Il brano sembra una sorta di dipinto naif fra strani accostamenti e improvvisi lampi di lucidità, zeppo di figure che magicamente entrano in scena, quasi a dissuadere il viaggiatore dalla sua visione. Tutto sorretto da sonorità molto suadenti e dolci, a tratti infantili, che cullano l’ascoltatore in una sorta di sonno pacificatore. Per questo motivo qualcuno ha voluto vedervi il racconto dettagliato di un viaggio allucinogeno compiuto da John Lennon e poi trascritto in musica. Da qui il tormentone, con l’accostamento tra il pezzo e il più potente allucinogeno sintetico mai creato dall’uomo, da un uomo, Il Dott.
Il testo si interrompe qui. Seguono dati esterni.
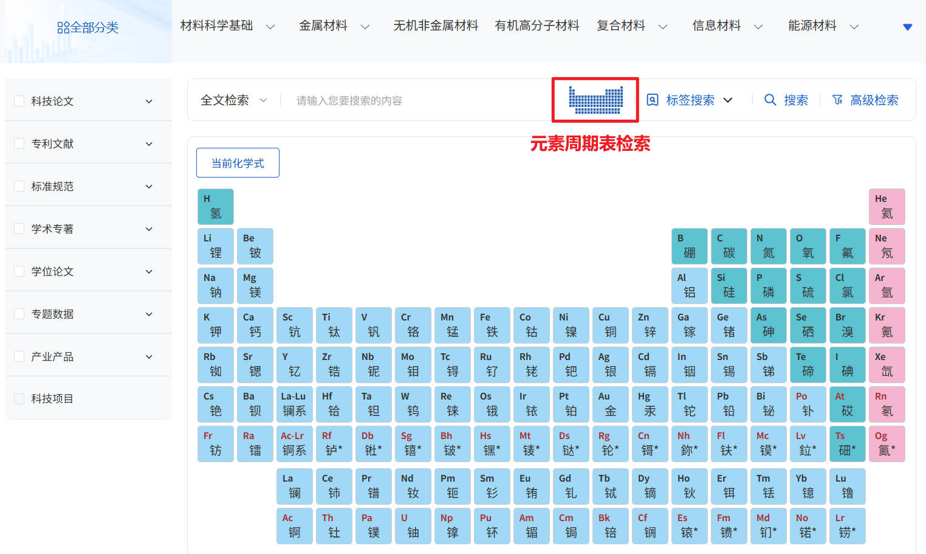
Task: Click the 当前化学式 button
Action: click(x=238, y=162)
Albert Hoffman, che nel 1938 estrasse la Dietilamide dell’Acido Lisergico da un fungo che attacca i cereali, diventando il primo consumatore e sperimentatore dell’LSD. Secondo alcune teorie eliminando dal titolo preposizioni e articoli rimangono fuori le parole Lucy, Sky, Diamonds, ovvero LSD. Ma questa ipotesi poco piaceva a John Lennon, che invece, sosteneva che l’ispirazione gli fosse venuta da un disegno del figlio Julian (ne esiste una foto), che ritrasse la bimba dagli occhi caleidoscopici, una sua amica. La canzone, dallo sgraziato ritornello, si arricchiva poi di immagini, quasi citazioni, di Attraverso lo Specchio di Lewis Carrol, utili a comprendere il periodo storico di Lennon: la donna che scende dal cielo con intenti salvifici, altri non sarebbe che Yoko Ono, da poco conosciuta.
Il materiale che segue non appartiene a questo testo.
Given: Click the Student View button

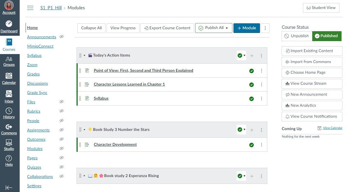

Lucy in the Sky with Diamonds è esistita davvero, era Lucy Vodden, scomparsa nel 2009, compagna di asilo di Julian Lennon. E’ lei la bambina con gli occhi caleidoscopici ritratta nel disegno, in quanto soffriva di lupus eritematoso sistemico, una malattia autoimmune che colpisce diverse parti del corpo. Una persona reale, con un problema reale, raccontato con l’innocenza di un bambino e sublimato dalla poetica di suo padre, anche se John Lennon non amò mai fino in fondo questa canzone, a suo dire, “ottima sulla carta, mediocre nella realizzazione”. Infatti preferiva la versione di Elton John. Certo è che nel 1974 il brano riempiva le radio e veniva ascoltato ovunque, anche presso un sito archeologico in Africa, quando fu rinvenuto A.L. 288, uno scheletro di 1,07 mt, appartenuto a una donna di 3,2 milioni di anni, che pesava appena 28 kg. Gli studi hanno definito che questo esemplare di Australopithecus Afarensis sia il più antico antenato diretto dell’uomo, madre dell’umanità. A.L. 288 non è esattamente un nome appropriato per la madre di tutti noi, Lucy, forse sì, soprattutto se scesa dal cielo, in una pioggia di diamanti, milioni di anni fa.